__PROVIDED RECORDS__:
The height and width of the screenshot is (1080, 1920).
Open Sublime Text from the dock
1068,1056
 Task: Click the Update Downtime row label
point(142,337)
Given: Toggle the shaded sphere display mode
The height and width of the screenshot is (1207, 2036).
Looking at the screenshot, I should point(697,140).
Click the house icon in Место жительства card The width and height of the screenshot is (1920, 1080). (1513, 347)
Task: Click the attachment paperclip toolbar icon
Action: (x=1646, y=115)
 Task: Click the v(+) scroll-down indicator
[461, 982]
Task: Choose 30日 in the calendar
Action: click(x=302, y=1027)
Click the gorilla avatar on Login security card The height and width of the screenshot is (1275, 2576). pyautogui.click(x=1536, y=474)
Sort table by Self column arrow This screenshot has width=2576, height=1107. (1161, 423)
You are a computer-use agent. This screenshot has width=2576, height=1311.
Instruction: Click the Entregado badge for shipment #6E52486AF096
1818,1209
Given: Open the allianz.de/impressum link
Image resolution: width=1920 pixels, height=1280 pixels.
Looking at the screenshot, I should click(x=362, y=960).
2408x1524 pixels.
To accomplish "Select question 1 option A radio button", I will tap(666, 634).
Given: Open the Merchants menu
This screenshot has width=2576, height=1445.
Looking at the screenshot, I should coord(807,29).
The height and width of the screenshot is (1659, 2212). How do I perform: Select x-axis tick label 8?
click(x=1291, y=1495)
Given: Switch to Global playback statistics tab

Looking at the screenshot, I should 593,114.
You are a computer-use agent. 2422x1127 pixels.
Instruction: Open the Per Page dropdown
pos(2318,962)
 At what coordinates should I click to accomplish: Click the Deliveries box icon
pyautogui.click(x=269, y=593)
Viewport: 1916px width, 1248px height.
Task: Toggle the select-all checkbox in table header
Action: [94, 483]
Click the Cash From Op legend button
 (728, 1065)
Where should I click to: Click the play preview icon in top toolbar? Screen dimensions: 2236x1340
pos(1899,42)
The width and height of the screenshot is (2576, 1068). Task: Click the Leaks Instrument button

__TASK DIRECTIONS__:
From the material above, please return each line containing "agent".

__YOUR RESPONSE__:
You are a computer-use agent. This screenshot has width=2576, height=1311.
You are a computer-use agent. 2422x1127 pixels.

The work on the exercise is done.